▸ Task input:
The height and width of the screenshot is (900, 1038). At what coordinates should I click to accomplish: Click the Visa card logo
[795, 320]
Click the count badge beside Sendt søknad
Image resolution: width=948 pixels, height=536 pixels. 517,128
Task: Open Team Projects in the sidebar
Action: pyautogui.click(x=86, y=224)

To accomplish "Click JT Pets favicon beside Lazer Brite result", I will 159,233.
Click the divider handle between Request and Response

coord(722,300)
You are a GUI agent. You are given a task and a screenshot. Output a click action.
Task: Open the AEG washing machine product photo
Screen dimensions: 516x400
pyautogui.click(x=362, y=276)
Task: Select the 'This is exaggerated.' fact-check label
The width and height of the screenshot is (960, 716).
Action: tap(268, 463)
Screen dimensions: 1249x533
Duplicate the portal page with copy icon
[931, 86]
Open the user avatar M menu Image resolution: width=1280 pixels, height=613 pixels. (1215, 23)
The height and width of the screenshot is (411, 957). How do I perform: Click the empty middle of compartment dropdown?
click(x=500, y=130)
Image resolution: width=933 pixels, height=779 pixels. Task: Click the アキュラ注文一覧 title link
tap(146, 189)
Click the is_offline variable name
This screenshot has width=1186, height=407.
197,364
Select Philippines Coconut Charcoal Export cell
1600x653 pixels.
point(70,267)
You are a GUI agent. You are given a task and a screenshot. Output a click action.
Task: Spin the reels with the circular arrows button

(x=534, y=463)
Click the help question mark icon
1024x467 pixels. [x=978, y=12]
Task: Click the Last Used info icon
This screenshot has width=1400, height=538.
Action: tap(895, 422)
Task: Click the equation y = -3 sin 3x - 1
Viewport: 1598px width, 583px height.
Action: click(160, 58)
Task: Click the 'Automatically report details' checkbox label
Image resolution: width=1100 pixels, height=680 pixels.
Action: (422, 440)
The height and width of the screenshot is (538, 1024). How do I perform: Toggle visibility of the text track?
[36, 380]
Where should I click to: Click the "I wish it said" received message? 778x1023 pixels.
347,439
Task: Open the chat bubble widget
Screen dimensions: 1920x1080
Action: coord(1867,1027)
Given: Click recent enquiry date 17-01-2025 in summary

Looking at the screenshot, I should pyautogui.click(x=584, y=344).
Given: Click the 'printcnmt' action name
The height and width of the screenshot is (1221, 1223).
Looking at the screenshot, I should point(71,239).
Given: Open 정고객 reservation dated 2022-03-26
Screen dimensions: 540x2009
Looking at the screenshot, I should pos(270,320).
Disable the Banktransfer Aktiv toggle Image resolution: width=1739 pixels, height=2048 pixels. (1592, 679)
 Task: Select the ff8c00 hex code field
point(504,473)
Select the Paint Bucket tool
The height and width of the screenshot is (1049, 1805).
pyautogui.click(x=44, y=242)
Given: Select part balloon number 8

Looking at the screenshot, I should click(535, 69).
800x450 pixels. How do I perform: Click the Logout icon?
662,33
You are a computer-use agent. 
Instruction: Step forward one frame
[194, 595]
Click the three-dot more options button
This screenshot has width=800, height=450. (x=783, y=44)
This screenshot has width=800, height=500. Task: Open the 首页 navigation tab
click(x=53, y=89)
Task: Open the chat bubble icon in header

▸ To do: Check each line above for the string "bubble" and copy every line that has it.

▸ Exercise answer:
Task: Open the chat bubble widget
Task: Open the chat bubble icon in header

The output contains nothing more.